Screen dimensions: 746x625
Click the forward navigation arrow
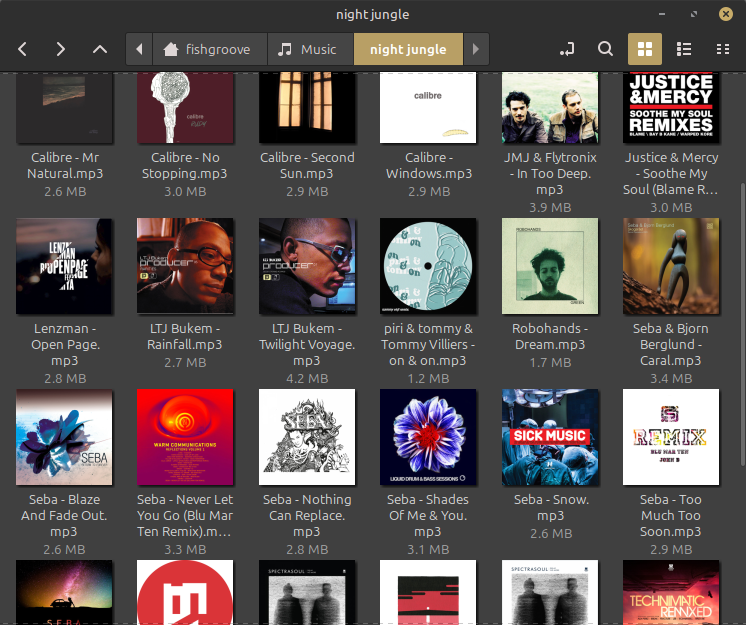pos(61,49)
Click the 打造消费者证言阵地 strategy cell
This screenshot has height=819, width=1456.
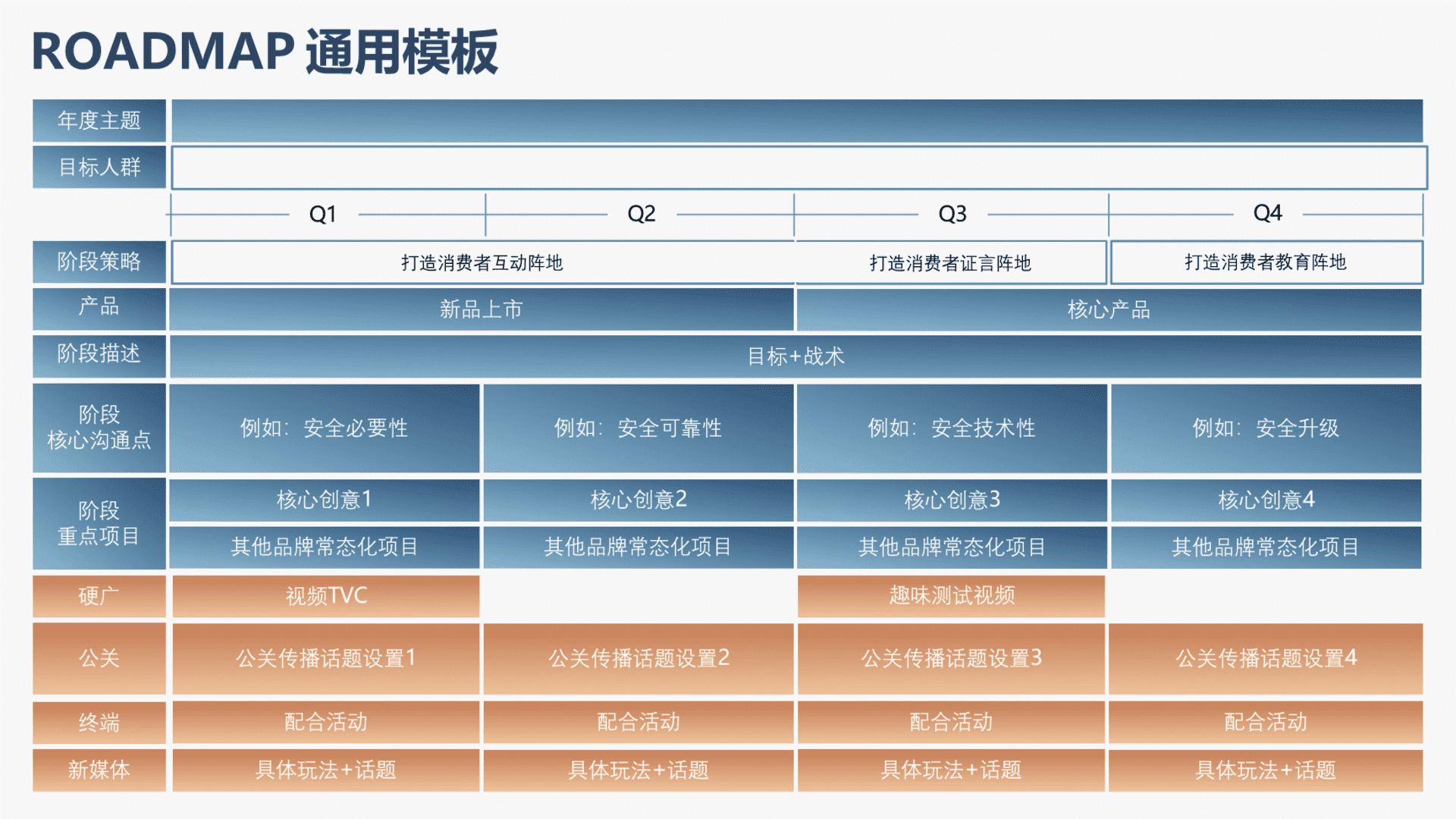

PROBLEM:
Swap each "Click" in the records for "Tap" and give the records again with nothing else changed. Leave the pictures out.

REPLY:
Screen dimensions: 746x625
Tap the forward navigation arrow
pos(61,49)
Tap the 打造消费者证言阵地 strategy cell
This screenshot has height=819, width=1456.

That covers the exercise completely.